The focus of database research in this
field is somehow following a similar path; it started as an attempt to extend database
techniques to the exploration of Web data [KS95, LSS96, MMM97], and provide support for
Web-wide computation, and is now evolving towards the definition of a database support for
Internet-based information systems. In this respect, a key difference consists in the fact
that the Web is no longer seen as a large graph of essentially unstructured objects to be
browsed or explored using high-level languages, but as a collection of sites offering data
and services. Two main issues are critical here:
* first, since Web data and services are open to the public, they may be used for
computing purposes; however, to profitably elaborate upon these data, it is essential to
capture their semantics and be able to flexibly manipulate them;
* second, the availability of a standard distributed platform such as the Web is a
a powerful driving force towards the development of cooperative initiatives, i.e.,
systems that correlate and integrate data coming from Web data sources, to generate new,
value-added services.
Database research and technology can
play an important role in investigating these two issues, that is, establishing new and
more sophisticated forms of repositories capable of handling data from the Web, and
supporting Web-based cooperation.
Research Issues in Web Data
Management
Future generation information systems
are likely to be based on HTTP-like protocols, hyper-textual front-ends and
platform-independent programming languages. This will clearly have a strong impact on the
role played by data in such systems. Traditional concepts, such as data-independence
from applications, design methodologies, and even the concept of DBMS need to be
reconsidered in this new framework. Database management systems will evolve into new forms
of repositories, capable of dealing with these new requirements in data manipulation.
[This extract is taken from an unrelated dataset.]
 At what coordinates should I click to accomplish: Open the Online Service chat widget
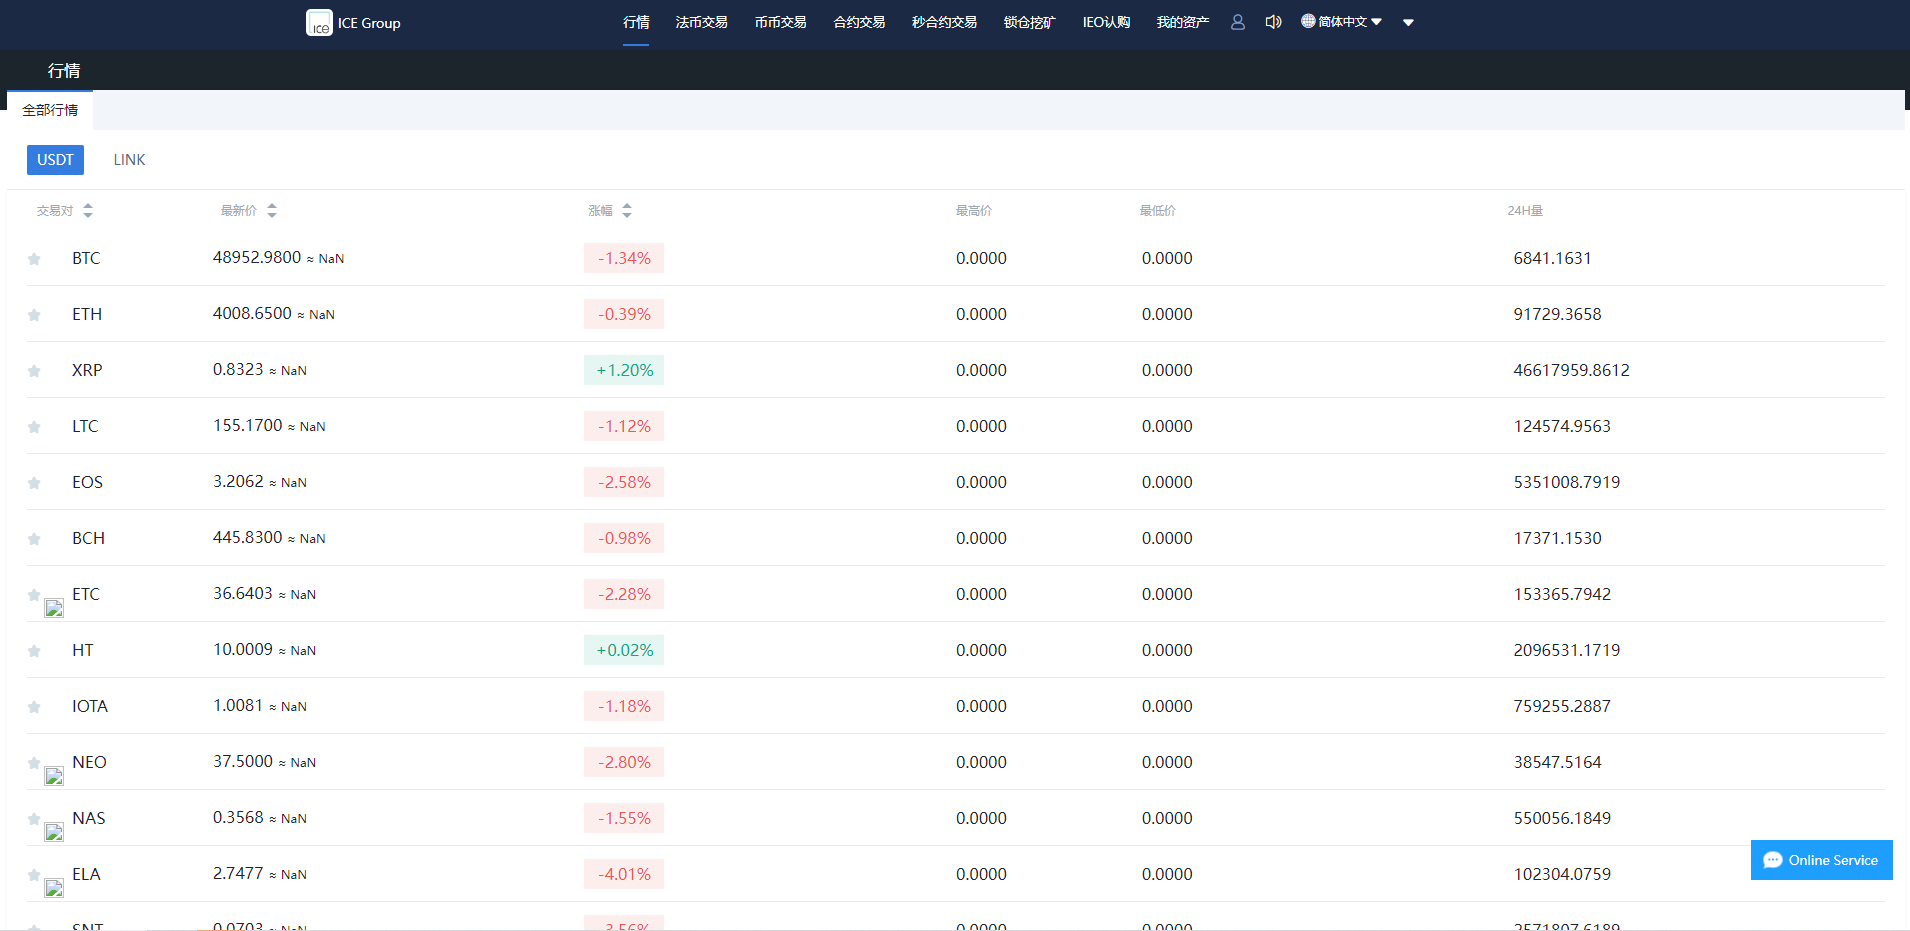[x=1821, y=860]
A first feature of such repositories is
that they will be collections of data of heterogeneous nature, and more specifically:
partly highly structured data, such as the ones typically stored in relational or
object-oriented database systems, and partly semistructured data [Abi97], in the Web
style. While structured data can be well handled using traditional database know-how,
semistructured data require new efforts. We list a number of relevant issues, which also
represent potentially interesting research topics.
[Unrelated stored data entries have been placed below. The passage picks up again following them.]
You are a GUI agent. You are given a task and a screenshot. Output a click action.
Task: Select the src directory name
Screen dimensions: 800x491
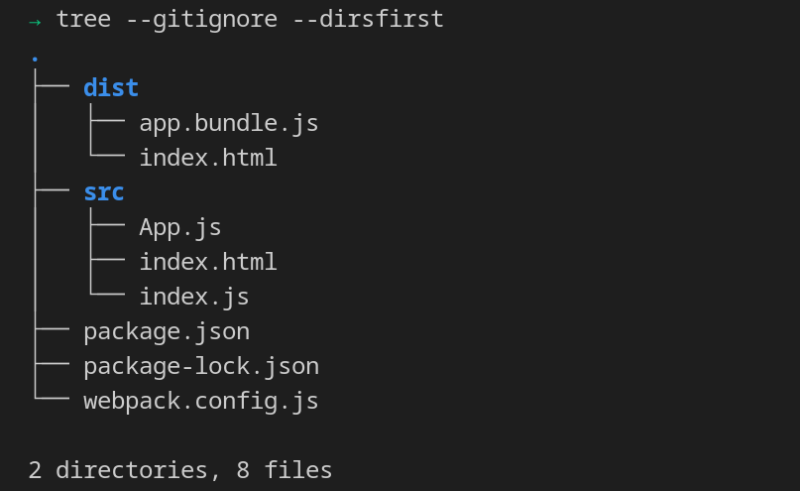104,192
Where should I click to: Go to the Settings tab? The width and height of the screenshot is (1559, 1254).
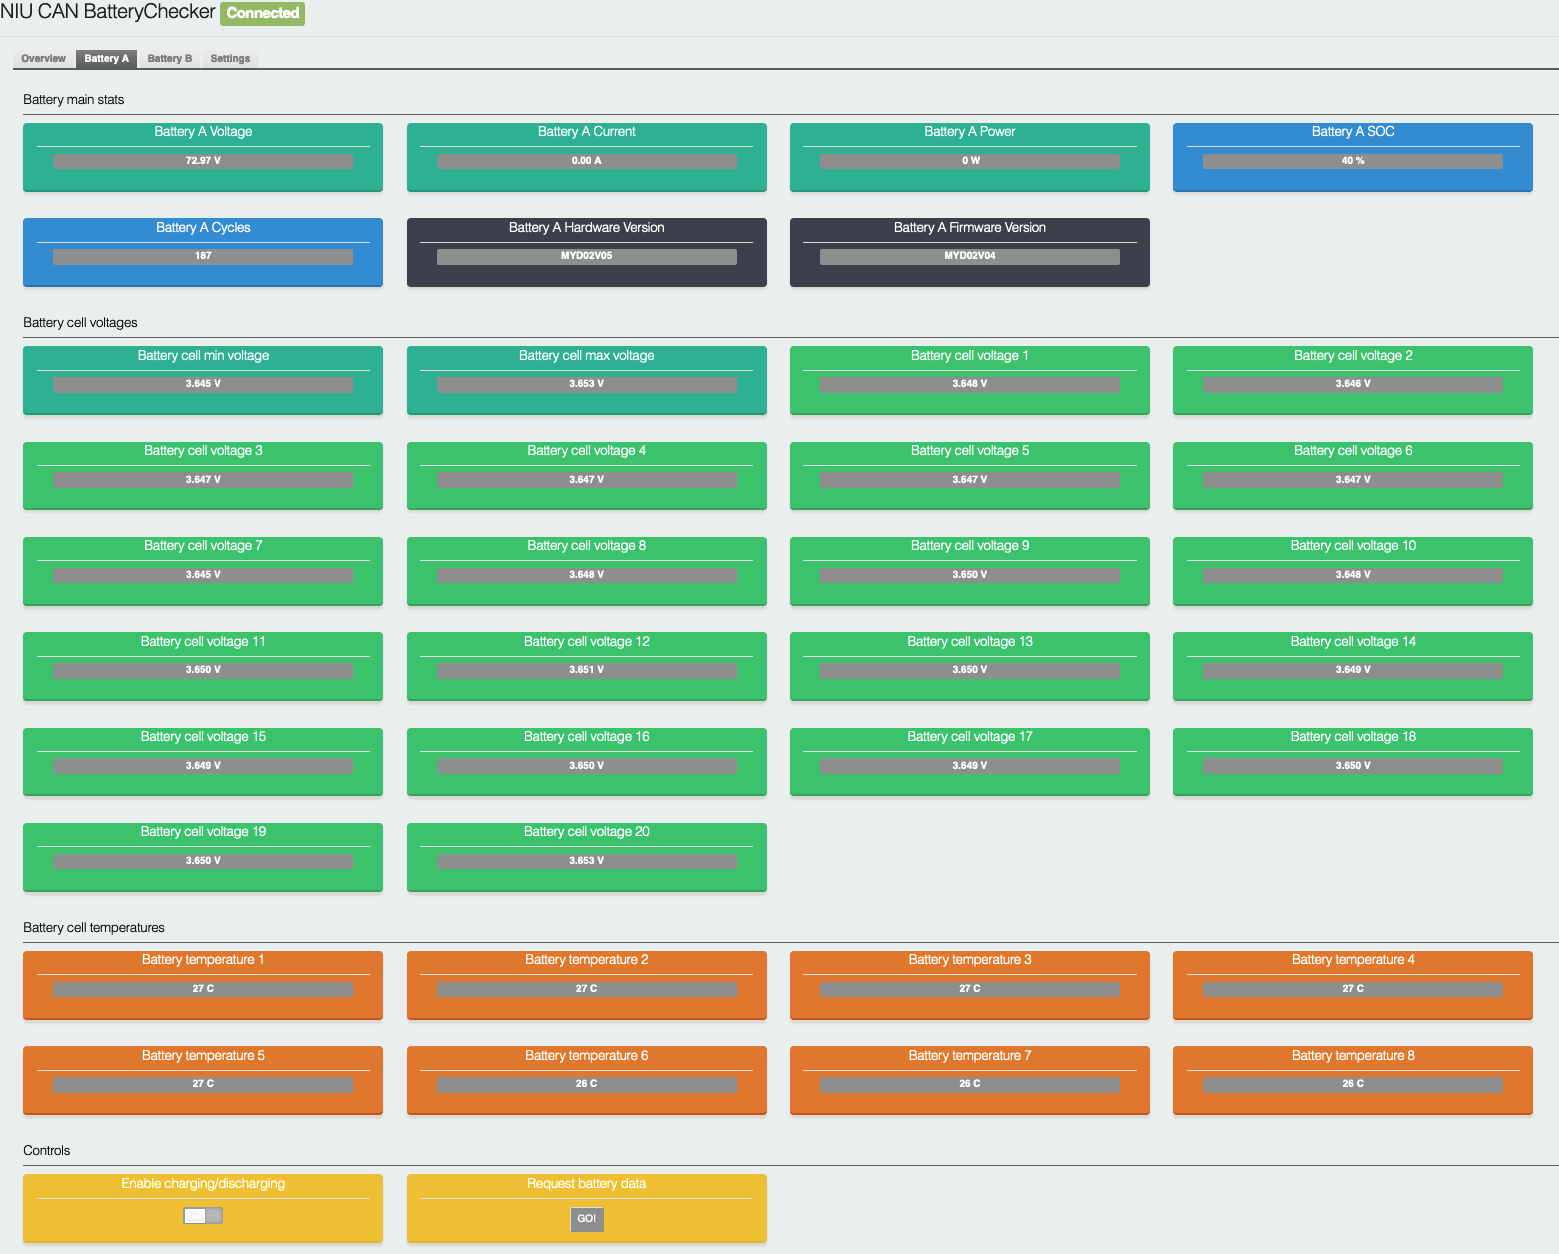230,59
* Data Models and Query Languages New data models and languages [AQM+97,
BDHS96, AMM97, AM98] have been proposed; in this context, sophisticated text management
techniques [AM97, HGMC+97] are needed to wrap data sources and build a database
representation in a data model; also, methodologies and management systems [MW97, FFK+97.
AMM98] for Web data need to be investigated. Several of these system have also been
implemented and are available on the Web.
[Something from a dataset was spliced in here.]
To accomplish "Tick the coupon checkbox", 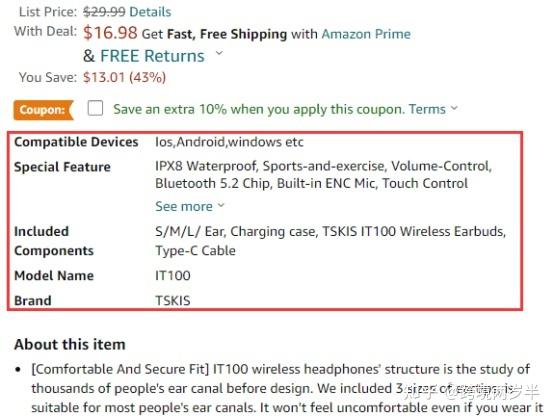I will pyautogui.click(x=95, y=108).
* Inferring Structure in Web Documents Another important issue is related to
finding structure in apparently unstructured data, that is, extending to semistructured
data some notion of database "scheme'' (for several interesting references see the
relative Sessions in [Suc97])..
* Complexity and Optimization A critical point here is related to query
optimization: the Web imposes a radically new cost model for query evaluation, in which
local processing can be considered of negligible cost with respect to network accesses;
this new model need to be formalized [AV97a, MM97], and then used as a basis for efficient
query evaluation [AV97b, MMM98].
* Data Integration In a world in which almost everything is accessible, it
is natural to think of integration. Integration is not an unknown issue to database
scientists [SL90, Kim95, KCG595]. Interestingly, logic seems to play an important role
here [Ull97]. Logic has been proposed as a framework for querying the Web [LSS96, DBHT97,
HLLS97], although practical implementations are still under development. However, it also
provides a nice formalism to reason about data integration [CGMH+94, GMPQ+95, LRO96].
References
[Abi97] S. Abiteboul. Querying
semi-structured data. In Sixth International Conference on Data Base Theory, (ICDT'97),
Delphi (Greece), Lecture Notes in Computer Science, 1997.
[AM97] P. Atzeni and G. Mecca. Cut and
Paste. In Sixteenth ACM SIGMOD Intern. Symposium on Principles of Database Systems
(PODS'97), Tucson, Arizona, pages 144--153, 1997. http://poincare.inf.uniroma3.it:8080/Araneus/.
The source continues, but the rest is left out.